A recifense de 25 anos, cujo nome será preservado, foi ouvida na condição de testemunha. Ela contou que já esteve em três festas no Presídio de Igarassu, sem especificar as datas. Na primeira vez, o convite foi feito por uma amiga para o aniversário do presidiário Lyferson Barbosa da Silva, chaveiro de um dos pavilhões e apontado na investigação como um dos líder do esquema de corrupção e com contato direto com o ex-diretor Charles Belarmino de Queiroz.
No depoimento, a mulher citou que chegou à unidade por volta das 9h e que havia "muitos policiais próximo de uma porta de cor verde, em uma espécie de acesso especial". Ela disse que não entrou na fila normal de visitantes regulares e que teve acesso, por meio da amiga, ao anunciar que iria encontrar Lyferson.

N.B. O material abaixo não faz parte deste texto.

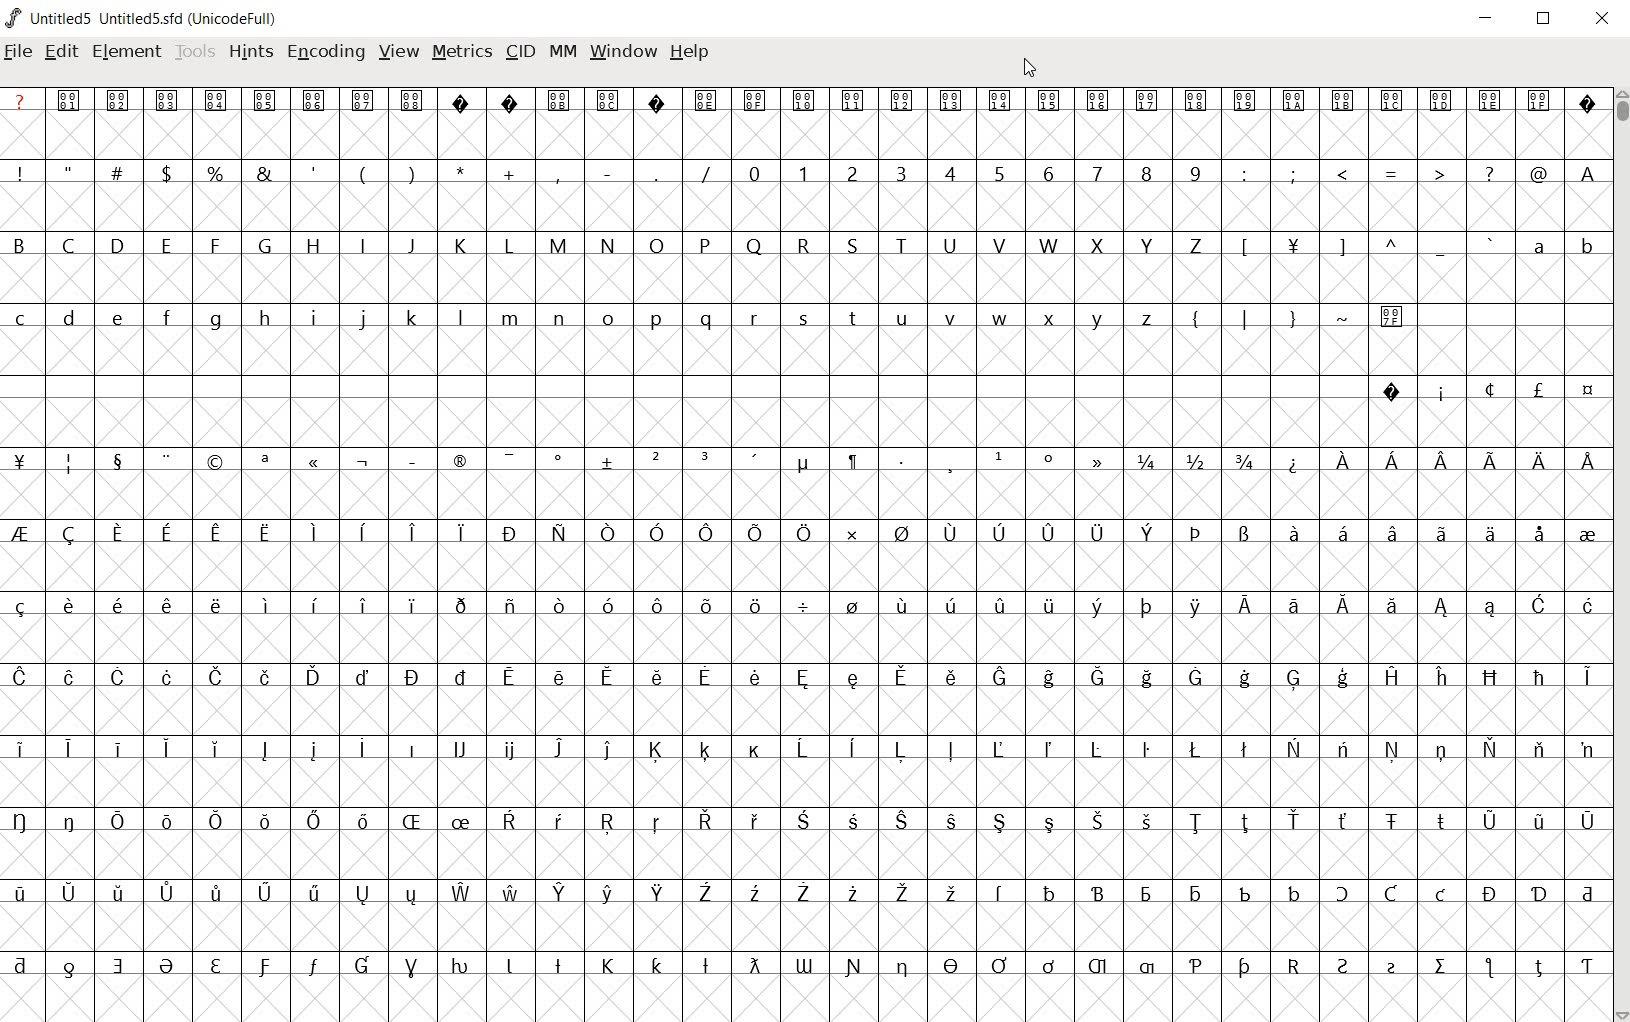  I want to click on Symbol, so click(1540, 894).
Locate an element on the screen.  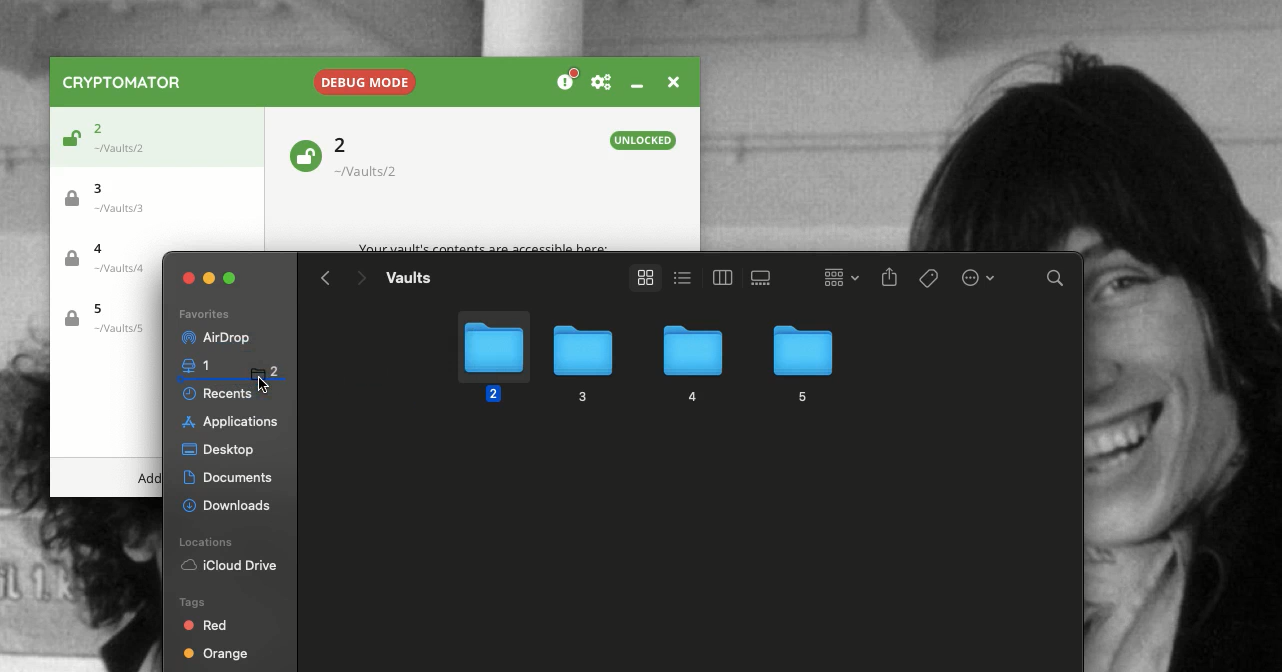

A testemunha disse que não entrou com celular. E que foi recebida pelo presidiário. "Na festa de aniversário de Lyferson havia muitas pessoas, cerca de 10 parentes, prima, mãe, padrasto e
amigos", descreveu.
A mulher relatou que um policial penal estava ajudando o detento na organização, especialmente a receber as comidas. Na festa, segundo ela, havia um barman preparando drinks com uísque e vodka. E que também estavam disponíveis aos convidados drogas, como maconha e cocaína, consumidas em espaço reservado.
A testemunha disse ter presenciado aparelhos celulares na festa e afirmou ter certeza que os policiais penais tinham ciência do evento, visto que "estavam muito próximos e liberando o acesso".
CÂMERAS COBERTAS
O relato da mulher reforça as regalias aos presos e qualquer falta de pudor da direção do Presídio de Igarassu em relação às diversas irregularidades.
Ela disse que, nas outras duas vezes em que esteve no presídio, as festas também foram lideradas por Lyferson. "Ele colocava uma espécie de cortina para isolar o local [corredor]."
Segundo a mulher, ele usava copos nas câmeras de videomonitoramento para evitar a gravação. Ela descreveu que havia som no pavilhão, além de comidas como picanha, camarão e outros petiscos.
"Não parecia que estava dentro de um presídio, diante da qualidade da comida e da segurança que era passada por Lyferson e pelos policiais penais", citou o depoimento.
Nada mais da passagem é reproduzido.